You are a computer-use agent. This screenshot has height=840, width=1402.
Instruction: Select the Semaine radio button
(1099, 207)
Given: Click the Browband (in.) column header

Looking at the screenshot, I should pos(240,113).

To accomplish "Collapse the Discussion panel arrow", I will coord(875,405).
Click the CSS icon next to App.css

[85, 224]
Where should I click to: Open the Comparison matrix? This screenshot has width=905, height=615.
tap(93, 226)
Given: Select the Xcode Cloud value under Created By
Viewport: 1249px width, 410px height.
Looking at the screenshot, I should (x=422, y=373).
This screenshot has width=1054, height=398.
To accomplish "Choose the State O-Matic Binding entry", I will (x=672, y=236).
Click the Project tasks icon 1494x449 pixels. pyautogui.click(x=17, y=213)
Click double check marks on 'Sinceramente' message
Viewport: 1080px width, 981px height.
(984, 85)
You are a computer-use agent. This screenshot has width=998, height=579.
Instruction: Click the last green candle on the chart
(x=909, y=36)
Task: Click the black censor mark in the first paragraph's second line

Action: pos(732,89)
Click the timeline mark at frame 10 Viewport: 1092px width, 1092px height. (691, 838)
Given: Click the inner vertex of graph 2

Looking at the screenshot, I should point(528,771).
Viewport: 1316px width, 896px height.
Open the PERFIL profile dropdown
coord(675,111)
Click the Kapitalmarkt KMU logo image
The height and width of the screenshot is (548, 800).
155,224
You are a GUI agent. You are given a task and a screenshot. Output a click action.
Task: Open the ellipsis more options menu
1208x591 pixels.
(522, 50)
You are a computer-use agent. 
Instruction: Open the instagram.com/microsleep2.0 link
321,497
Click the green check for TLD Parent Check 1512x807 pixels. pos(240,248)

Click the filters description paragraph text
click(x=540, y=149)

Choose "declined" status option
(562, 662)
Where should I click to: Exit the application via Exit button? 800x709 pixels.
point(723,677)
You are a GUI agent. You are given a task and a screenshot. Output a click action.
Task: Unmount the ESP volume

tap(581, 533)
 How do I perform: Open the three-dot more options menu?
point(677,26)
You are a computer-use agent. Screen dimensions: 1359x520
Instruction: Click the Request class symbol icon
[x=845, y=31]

= = =

→ Task details
Copy all of the records above word for word, keeping every line in its original order.

→ Result for this task
You are a computer-use agent. This screenshot has height=840, width=1402.
Instruction: Select the Semaine radio button
(1099, 207)
Given: Click the Browband (in.) column header

Looking at the screenshot, I should pos(240,113).

To accomplish "Collapse the Discussion panel arrow", I will coord(875,405).
Click the CSS icon next to App.css

[85, 224]
Where should I click to: Open the Comparison matrix? This screenshot has width=905, height=615.
tap(93, 226)
Given: Select the Xcode Cloud value under Created By
Viewport: 1249px width, 410px height.
Looking at the screenshot, I should (x=422, y=373).
This screenshot has width=1054, height=398.
To accomplish "Choose the State O-Matic Binding entry", I will (x=672, y=236).
Click the Project tasks icon 1494x449 pixels. pyautogui.click(x=17, y=213)
Click double check marks on 'Sinceramente' message
Viewport: 1080px width, 981px height.
(984, 85)
You are a computer-use agent. This screenshot has width=998, height=579.
Instruction: Click the last green candle on the chart
(x=909, y=36)
Task: Click the black censor mark in the first paragraph's second line

Action: pos(732,89)
Click the timeline mark at frame 10 Viewport: 1092px width, 1092px height. (691, 838)
Given: Click the inner vertex of graph 2

Looking at the screenshot, I should point(528,771).
Viewport: 1316px width, 896px height.
Open the PERFIL profile dropdown
coord(675,111)
Click the Kapitalmarkt KMU logo image
The height and width of the screenshot is (548, 800).
155,224
You are a GUI agent. You are given a task and a screenshot. Output a click action.
Task: Open the ellipsis more options menu
1208x591 pixels.
(522, 50)
You are a computer-use agent. 
Instruction: Open the instagram.com/microsleep2.0 link
321,497
Click the green check for TLD Parent Check 1512x807 pixels. pos(240,248)

Click the filters description paragraph text
click(x=540, y=149)

Choose "declined" status option
(562, 662)
Where should I click to: Exit the application via Exit button? 800x709 pixels.
point(723,677)
You are a GUI agent. You are given a task and a screenshot. Output a click action.
Task: Unmount the ESP volume

tap(581, 533)
 How do I perform: Open the three-dot more options menu?
point(677,26)
You are a computer-use agent. Screen dimensions: 1359x520
Instruction: Click the Request class symbol icon
[x=845, y=31]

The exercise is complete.